● Task requirements:
Although the data below holds other lines too, output only those from the line with "Open volume control" up to and including the line with "Task: Select Jackett in the navigation menu", exactly as they appear.

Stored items
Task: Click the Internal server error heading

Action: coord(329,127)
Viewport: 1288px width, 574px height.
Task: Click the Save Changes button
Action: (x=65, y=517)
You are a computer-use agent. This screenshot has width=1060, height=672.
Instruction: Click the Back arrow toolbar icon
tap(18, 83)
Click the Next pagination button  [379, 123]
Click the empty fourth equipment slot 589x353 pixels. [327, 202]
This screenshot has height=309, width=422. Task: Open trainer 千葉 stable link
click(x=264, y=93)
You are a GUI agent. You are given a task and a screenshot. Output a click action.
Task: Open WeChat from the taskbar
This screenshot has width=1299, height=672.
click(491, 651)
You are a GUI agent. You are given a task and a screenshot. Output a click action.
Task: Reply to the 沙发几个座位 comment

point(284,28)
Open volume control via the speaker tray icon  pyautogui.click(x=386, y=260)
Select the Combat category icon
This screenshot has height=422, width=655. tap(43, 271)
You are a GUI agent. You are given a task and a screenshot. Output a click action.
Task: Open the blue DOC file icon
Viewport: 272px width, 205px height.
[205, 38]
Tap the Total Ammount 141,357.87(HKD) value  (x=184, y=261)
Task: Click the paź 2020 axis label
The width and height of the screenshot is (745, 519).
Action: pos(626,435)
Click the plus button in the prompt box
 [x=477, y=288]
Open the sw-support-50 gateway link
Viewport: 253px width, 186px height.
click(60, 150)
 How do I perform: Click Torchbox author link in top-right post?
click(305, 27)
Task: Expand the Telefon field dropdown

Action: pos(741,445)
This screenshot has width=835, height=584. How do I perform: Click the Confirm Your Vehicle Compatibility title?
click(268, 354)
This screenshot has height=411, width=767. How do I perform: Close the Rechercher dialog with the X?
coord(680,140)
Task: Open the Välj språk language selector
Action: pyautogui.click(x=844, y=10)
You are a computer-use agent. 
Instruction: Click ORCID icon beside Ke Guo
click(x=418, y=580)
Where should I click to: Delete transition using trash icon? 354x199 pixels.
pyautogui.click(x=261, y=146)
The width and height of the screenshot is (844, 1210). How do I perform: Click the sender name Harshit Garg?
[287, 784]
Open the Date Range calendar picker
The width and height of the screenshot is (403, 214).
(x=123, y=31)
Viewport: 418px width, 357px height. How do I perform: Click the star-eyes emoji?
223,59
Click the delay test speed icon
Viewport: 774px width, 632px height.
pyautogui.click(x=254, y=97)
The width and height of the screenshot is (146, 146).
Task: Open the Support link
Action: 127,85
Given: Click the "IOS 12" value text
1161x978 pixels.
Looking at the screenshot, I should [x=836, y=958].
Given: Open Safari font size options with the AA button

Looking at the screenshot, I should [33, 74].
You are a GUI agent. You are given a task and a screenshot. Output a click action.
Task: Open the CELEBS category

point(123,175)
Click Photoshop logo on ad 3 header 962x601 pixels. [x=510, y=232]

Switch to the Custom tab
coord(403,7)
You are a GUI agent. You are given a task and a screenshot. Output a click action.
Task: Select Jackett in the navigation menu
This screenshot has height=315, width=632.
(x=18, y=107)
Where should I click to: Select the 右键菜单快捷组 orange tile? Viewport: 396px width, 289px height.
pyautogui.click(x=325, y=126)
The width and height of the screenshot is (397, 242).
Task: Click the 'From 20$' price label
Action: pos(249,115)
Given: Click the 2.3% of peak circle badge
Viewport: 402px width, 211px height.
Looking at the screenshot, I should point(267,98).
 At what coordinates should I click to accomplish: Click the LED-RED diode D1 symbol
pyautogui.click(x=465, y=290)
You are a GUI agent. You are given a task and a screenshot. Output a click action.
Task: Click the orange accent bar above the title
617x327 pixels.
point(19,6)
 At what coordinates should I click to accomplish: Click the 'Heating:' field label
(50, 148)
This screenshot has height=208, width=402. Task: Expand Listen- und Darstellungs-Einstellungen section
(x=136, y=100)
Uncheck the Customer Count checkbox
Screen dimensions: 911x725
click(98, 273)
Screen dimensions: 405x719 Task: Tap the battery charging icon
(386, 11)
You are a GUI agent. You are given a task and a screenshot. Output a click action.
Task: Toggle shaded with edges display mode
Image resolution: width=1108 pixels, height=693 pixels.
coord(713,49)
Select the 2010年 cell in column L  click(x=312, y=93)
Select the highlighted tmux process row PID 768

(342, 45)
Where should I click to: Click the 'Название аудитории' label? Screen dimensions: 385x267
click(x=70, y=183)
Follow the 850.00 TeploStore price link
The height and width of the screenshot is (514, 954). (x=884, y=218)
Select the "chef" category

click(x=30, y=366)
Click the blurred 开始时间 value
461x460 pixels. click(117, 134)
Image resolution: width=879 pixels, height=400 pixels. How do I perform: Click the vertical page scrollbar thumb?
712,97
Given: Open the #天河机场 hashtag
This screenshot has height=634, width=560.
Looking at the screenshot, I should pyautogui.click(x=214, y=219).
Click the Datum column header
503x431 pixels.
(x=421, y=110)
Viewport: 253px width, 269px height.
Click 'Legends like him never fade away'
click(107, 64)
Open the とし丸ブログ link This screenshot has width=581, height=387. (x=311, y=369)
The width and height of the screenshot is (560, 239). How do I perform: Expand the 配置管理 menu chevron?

● Written response:
Open volume control via the speaker tray icon  pyautogui.click(x=386, y=260)
Select the Combat category icon
This screenshot has height=422, width=655. tap(43, 271)
You are a GUI agent. You are given a task and a screenshot. Output a click action.
Task: Open the blue DOC file icon
Viewport: 272px width, 205px height.
[205, 38]
Tap the Total Ammount 141,357.87(HKD) value  (x=184, y=261)
Task: Click the paź 2020 axis label
The width and height of the screenshot is (745, 519).
Action: pos(626,435)
Click the plus button in the prompt box
 [x=477, y=288]
Open the sw-support-50 gateway link
Viewport: 253px width, 186px height.
click(60, 150)
 How do I perform: Click Torchbox author link in top-right post?
click(305, 27)
Task: Expand the Telefon field dropdown

Action: pos(741,445)
This screenshot has width=835, height=584. How do I perform: Click the Confirm Your Vehicle Compatibility title?
click(268, 354)
This screenshot has height=411, width=767. How do I perform: Close the Rechercher dialog with the X?
coord(680,140)
Task: Open the Välj språk language selector
Action: pyautogui.click(x=844, y=10)
You are a computer-use agent. 
Instruction: Click ORCID icon beside Ke Guo
click(x=418, y=580)
Where should I click to: Delete transition using trash icon? 354x199 pixels.
pyautogui.click(x=261, y=146)
The width and height of the screenshot is (844, 1210). How do I perform: Click the sender name Harshit Garg?
[287, 784]
Open the Date Range calendar picker
The width and height of the screenshot is (403, 214).
(x=123, y=31)
Viewport: 418px width, 357px height. How do I perform: Click the star-eyes emoji?
223,59
Click the delay test speed icon
Viewport: 774px width, 632px height.
pyautogui.click(x=254, y=97)
The width and height of the screenshot is (146, 146).
Task: Open the Support link
Action: 127,85
Given: Click the "IOS 12" value text
1161x978 pixels.
Looking at the screenshot, I should [x=836, y=958].
Given: Open Safari font size options with the AA button

Looking at the screenshot, I should [33, 74].
You are a GUI agent. You are given a task and a screenshot. Output a click action.
Task: Open the CELEBS category

point(123,175)
Click Photoshop logo on ad 3 header 962x601 pixels. [x=510, y=232]

Switch to the Custom tab
coord(403,7)
You are a GUI agent. You are given a task and a screenshot. Output a click action.
Task: Select Jackett in the navigation menu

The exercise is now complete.